WHAT THE TASK REQUIRES: Express the lines of the data starting at the one containing "Where should I click to: Open the tools" and ending at the one containing "Action: [x=293, y=531]" as a numbered list, omitting any blank lines. Include only those lines.

LISTED ENTRIES:
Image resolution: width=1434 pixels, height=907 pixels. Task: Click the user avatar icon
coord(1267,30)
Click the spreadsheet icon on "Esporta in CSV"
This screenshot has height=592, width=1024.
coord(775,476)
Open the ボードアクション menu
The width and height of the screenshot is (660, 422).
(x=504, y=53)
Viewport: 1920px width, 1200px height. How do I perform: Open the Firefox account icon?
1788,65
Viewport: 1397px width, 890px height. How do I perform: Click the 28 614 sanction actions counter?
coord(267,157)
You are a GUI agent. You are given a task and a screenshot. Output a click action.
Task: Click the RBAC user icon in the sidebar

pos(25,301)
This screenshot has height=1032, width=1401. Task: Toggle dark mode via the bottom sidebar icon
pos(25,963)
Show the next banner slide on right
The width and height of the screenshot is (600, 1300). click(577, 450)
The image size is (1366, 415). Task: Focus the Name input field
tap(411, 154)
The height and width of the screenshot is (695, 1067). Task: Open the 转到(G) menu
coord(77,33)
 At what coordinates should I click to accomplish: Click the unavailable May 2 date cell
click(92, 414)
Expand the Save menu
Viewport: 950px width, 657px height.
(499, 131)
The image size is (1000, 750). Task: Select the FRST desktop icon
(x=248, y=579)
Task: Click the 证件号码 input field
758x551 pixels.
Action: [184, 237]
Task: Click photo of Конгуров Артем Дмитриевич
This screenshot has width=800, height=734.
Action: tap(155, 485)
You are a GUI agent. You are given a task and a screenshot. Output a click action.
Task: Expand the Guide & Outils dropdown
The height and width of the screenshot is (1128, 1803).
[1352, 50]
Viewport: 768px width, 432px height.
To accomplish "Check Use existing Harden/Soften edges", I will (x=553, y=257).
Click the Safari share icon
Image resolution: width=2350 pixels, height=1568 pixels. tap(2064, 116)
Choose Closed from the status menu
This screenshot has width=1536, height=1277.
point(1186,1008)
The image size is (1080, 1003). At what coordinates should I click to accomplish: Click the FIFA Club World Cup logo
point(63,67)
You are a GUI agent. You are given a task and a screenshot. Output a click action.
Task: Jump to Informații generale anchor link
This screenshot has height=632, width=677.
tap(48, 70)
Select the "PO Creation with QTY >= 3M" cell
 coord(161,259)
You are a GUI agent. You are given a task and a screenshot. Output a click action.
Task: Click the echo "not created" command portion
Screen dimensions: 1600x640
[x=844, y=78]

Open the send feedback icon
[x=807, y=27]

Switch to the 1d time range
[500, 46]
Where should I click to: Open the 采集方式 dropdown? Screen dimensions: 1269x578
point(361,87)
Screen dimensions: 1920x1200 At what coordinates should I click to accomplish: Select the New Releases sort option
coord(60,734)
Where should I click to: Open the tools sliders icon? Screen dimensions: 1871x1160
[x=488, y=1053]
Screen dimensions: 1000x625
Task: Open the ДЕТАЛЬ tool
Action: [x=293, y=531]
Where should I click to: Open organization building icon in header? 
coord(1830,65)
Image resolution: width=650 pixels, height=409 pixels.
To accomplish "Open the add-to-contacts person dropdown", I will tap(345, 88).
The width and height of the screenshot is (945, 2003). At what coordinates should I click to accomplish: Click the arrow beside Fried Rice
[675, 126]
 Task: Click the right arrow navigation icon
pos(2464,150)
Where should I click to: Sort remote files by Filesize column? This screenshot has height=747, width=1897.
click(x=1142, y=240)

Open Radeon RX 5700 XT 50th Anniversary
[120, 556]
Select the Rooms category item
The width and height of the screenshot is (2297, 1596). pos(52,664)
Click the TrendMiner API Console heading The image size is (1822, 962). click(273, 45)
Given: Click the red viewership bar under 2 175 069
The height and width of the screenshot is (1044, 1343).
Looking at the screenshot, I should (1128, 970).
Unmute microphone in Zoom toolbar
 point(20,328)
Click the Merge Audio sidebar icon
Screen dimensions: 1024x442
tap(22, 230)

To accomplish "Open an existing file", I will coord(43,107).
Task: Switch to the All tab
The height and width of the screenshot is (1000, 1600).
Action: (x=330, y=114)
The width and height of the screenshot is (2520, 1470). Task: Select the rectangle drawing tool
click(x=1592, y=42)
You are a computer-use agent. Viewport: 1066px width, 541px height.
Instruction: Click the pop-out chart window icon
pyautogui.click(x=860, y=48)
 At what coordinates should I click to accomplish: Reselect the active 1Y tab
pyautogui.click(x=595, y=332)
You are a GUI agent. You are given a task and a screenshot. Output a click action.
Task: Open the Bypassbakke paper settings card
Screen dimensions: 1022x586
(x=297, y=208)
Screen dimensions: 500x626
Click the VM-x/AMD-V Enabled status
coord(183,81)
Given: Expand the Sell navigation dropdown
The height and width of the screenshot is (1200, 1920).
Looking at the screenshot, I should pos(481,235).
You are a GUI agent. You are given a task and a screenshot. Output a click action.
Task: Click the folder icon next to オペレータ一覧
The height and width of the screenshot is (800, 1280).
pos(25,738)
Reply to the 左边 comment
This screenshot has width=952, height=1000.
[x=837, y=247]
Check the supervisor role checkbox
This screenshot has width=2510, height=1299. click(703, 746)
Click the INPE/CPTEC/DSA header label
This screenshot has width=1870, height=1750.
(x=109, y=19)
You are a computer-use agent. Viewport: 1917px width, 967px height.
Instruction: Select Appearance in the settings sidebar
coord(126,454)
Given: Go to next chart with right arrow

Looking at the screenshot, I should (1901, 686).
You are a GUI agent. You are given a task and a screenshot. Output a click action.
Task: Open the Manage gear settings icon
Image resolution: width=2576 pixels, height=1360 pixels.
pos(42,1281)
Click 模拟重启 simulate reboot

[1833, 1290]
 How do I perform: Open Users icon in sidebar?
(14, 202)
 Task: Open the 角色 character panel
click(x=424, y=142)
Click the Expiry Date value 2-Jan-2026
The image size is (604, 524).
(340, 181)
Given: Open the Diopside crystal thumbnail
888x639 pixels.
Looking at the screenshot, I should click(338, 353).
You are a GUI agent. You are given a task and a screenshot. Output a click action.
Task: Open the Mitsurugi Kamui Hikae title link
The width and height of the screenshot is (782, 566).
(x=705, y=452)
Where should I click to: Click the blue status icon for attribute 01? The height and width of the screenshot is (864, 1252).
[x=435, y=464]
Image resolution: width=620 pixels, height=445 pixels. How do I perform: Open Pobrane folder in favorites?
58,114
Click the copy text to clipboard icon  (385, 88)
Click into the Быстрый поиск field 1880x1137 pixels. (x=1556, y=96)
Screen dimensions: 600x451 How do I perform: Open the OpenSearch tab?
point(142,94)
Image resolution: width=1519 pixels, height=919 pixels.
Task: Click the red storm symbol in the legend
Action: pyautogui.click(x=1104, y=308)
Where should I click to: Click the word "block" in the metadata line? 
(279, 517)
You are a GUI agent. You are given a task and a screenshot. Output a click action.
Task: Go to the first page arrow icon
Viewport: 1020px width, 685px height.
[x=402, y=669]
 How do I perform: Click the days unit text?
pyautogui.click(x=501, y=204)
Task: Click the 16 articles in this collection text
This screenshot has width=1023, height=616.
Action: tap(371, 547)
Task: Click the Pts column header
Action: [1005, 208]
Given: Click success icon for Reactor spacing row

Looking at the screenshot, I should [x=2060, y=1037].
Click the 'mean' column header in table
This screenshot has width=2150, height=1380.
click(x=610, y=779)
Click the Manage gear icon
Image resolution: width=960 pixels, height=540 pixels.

RESPONSE:
1. Where should I click to: Open the tools sliders icon? Screen dimensions: 1871x1160
2. [x=488, y=1053]
3. Screen dimensions: 1000x625
4. Task: Open the ДЕТАЛЬ tool
5. Action: [x=293, y=531]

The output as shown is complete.